*** Available records ***
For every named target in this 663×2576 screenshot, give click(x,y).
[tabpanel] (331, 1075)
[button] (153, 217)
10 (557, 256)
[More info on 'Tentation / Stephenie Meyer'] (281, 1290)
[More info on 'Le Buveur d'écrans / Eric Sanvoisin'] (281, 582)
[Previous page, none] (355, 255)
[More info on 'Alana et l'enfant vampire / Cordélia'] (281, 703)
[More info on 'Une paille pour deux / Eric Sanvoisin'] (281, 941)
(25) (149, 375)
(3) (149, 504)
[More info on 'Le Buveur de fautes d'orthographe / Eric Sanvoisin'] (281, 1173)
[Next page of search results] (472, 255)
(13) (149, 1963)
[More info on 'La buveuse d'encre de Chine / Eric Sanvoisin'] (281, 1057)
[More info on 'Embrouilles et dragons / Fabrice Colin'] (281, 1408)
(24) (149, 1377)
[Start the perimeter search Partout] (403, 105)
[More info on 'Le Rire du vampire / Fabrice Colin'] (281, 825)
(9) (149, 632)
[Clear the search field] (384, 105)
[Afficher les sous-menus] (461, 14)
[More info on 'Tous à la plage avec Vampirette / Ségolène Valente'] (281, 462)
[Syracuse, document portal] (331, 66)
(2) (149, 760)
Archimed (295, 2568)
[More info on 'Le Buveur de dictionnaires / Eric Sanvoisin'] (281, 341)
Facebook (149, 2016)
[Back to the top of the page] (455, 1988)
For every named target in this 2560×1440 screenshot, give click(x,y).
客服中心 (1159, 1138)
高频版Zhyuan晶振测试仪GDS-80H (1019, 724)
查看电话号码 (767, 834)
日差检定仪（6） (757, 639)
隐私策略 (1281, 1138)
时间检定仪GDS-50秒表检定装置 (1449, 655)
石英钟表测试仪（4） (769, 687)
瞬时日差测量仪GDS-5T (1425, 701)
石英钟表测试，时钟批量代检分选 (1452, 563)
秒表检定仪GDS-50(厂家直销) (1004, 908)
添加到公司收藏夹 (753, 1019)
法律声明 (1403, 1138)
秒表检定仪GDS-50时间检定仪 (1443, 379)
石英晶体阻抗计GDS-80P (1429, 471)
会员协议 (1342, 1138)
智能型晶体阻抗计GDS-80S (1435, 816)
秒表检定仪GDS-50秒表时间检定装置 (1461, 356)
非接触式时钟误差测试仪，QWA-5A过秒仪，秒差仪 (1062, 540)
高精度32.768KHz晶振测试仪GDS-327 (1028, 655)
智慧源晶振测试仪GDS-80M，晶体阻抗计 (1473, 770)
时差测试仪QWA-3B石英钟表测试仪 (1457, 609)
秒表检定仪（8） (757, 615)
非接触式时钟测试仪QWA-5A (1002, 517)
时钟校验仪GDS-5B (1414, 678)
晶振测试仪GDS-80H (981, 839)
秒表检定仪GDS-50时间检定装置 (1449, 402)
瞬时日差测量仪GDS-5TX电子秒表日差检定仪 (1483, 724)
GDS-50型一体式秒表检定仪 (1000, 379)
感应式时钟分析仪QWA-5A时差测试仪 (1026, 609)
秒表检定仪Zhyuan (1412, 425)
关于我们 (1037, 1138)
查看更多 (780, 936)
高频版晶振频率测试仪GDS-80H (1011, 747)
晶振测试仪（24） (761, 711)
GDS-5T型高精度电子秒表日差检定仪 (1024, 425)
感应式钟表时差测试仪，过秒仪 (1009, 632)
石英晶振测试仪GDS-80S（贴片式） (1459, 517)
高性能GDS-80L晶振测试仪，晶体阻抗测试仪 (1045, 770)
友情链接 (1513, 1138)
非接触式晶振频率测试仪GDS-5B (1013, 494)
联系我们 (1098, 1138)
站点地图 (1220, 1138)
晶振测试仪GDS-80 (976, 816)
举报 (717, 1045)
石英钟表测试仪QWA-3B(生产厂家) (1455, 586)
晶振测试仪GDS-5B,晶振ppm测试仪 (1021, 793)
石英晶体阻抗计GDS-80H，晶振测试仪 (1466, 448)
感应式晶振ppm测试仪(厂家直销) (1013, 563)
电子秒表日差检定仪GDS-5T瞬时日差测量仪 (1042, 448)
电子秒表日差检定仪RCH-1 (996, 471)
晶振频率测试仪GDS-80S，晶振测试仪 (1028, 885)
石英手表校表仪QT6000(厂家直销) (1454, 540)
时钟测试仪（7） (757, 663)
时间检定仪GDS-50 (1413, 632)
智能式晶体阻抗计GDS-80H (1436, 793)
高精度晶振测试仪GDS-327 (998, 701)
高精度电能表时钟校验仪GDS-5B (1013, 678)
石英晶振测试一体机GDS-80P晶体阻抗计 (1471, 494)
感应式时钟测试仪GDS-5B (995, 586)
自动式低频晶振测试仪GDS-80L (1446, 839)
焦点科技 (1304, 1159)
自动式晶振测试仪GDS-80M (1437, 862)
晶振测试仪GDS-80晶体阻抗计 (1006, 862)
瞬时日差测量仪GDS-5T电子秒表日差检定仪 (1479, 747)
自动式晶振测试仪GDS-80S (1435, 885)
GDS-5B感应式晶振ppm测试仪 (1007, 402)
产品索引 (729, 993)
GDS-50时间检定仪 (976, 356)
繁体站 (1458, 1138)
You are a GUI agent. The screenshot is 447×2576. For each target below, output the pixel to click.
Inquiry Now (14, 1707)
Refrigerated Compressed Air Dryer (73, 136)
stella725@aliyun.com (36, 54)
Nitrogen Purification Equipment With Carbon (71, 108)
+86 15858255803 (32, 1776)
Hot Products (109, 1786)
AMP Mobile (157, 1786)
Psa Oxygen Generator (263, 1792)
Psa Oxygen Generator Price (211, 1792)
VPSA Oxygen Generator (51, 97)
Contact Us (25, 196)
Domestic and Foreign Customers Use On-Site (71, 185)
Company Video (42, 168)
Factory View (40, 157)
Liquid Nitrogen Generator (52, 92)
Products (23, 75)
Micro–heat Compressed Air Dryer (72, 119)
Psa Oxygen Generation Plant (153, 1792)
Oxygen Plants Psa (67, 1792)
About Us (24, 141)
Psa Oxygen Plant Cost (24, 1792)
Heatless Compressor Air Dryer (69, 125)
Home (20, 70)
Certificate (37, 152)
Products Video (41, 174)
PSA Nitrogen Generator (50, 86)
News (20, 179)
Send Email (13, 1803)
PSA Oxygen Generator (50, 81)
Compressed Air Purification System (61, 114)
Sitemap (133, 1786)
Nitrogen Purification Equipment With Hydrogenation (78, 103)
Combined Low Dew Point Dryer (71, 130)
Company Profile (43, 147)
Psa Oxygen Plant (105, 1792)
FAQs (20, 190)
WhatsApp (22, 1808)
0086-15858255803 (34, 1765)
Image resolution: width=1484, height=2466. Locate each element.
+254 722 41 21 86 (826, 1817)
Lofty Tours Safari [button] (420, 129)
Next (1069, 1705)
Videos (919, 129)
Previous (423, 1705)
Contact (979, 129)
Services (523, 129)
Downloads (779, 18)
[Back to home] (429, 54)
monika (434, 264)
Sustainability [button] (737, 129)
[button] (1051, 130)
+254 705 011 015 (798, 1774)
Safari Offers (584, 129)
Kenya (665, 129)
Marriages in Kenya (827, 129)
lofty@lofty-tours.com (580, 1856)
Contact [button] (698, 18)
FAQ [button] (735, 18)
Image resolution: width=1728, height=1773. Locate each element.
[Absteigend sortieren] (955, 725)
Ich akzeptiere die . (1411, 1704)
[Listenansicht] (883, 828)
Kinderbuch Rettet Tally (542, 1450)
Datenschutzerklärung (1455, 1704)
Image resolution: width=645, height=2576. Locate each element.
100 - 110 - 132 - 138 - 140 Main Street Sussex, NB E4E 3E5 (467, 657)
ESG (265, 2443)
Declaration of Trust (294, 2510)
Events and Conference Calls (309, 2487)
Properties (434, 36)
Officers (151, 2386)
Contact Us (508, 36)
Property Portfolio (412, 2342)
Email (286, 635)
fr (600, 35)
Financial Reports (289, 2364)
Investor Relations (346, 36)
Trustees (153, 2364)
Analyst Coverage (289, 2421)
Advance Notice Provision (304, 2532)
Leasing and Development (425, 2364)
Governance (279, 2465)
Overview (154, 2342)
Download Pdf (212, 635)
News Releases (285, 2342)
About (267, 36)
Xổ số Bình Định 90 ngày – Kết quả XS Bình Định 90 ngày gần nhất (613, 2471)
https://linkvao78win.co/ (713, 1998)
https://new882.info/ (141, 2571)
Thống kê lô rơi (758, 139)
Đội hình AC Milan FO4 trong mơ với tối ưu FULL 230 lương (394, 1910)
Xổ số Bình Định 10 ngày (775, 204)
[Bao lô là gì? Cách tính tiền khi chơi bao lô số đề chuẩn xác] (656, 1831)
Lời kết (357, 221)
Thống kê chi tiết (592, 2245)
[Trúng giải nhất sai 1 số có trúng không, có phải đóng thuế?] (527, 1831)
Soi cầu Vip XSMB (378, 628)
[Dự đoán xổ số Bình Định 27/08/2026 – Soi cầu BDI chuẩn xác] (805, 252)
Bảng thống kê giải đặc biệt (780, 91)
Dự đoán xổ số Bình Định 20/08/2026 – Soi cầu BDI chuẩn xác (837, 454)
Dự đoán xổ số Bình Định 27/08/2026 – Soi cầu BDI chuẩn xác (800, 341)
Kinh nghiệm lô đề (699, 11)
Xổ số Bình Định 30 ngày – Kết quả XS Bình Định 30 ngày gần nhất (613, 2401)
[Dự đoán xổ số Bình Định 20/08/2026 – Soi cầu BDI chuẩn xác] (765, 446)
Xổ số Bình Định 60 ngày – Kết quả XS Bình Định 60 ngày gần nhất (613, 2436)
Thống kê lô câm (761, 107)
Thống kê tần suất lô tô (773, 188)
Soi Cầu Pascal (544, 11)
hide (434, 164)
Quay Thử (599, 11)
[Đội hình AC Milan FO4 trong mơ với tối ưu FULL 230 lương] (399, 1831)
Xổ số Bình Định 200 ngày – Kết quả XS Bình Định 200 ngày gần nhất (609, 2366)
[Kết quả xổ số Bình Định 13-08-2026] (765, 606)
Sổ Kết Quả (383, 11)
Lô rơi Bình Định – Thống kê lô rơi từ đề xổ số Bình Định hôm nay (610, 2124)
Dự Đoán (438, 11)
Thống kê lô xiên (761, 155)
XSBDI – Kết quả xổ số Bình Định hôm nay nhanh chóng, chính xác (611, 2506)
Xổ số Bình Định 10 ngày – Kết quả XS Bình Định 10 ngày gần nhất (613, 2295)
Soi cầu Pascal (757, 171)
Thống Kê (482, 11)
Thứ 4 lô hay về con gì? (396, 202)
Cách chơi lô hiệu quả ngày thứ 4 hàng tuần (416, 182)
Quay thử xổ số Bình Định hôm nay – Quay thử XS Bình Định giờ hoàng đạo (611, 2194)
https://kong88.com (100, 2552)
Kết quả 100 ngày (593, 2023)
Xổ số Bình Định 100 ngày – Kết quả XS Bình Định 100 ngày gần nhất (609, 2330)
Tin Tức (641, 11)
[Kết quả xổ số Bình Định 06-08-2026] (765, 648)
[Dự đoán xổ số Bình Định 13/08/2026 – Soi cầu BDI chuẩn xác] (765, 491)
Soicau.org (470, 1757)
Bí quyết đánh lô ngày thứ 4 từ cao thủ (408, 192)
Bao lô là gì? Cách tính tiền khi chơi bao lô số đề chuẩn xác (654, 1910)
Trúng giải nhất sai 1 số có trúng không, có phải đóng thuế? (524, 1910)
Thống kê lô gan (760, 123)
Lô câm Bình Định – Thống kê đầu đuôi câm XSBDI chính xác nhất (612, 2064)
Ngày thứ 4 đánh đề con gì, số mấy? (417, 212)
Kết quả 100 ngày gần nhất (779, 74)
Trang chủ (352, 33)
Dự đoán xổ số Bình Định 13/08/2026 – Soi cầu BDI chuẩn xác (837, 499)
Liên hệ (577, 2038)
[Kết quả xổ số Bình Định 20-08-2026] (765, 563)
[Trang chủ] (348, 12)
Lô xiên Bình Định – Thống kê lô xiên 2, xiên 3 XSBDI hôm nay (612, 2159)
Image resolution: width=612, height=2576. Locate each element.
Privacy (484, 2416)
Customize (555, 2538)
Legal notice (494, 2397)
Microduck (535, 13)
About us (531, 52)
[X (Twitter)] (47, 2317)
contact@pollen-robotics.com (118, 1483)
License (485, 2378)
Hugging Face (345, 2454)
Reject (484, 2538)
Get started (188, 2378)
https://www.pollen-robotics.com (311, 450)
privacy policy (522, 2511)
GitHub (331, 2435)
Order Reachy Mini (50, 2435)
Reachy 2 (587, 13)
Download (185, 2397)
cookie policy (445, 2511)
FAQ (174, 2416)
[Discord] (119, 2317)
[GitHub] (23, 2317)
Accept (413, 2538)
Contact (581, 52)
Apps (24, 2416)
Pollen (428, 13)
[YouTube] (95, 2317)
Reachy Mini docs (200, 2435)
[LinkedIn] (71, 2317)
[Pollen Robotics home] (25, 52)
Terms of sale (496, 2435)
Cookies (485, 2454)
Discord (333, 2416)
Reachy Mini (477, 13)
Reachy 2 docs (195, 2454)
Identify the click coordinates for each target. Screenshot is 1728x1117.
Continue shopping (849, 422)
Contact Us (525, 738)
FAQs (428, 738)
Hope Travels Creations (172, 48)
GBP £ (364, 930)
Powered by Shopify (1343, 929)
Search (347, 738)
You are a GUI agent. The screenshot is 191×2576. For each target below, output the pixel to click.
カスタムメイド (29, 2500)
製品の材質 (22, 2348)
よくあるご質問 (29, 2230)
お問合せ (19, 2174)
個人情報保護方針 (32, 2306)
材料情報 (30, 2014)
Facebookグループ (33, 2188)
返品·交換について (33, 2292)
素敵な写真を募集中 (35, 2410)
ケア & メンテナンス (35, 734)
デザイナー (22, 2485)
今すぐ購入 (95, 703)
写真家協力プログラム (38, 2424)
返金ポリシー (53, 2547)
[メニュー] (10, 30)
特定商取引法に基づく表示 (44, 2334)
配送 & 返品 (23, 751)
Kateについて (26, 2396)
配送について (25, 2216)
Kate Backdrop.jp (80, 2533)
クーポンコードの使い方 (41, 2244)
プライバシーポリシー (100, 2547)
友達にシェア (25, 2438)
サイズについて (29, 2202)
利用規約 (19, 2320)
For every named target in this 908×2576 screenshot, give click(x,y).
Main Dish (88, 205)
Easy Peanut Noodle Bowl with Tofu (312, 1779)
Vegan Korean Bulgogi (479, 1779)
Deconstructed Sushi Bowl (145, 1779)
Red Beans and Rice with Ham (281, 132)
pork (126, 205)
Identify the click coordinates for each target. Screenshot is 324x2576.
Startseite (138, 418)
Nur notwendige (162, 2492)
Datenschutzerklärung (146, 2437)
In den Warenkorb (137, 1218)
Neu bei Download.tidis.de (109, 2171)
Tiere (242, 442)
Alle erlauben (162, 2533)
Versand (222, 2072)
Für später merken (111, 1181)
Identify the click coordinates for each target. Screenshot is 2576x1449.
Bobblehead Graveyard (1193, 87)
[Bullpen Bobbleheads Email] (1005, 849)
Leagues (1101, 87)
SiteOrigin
*** End of Available records ***
_Your objective_
Show all lines above holding the word "Products".

_Reply_
Hot Products (109, 1786)
Products (23, 75)
Products Video (41, 174)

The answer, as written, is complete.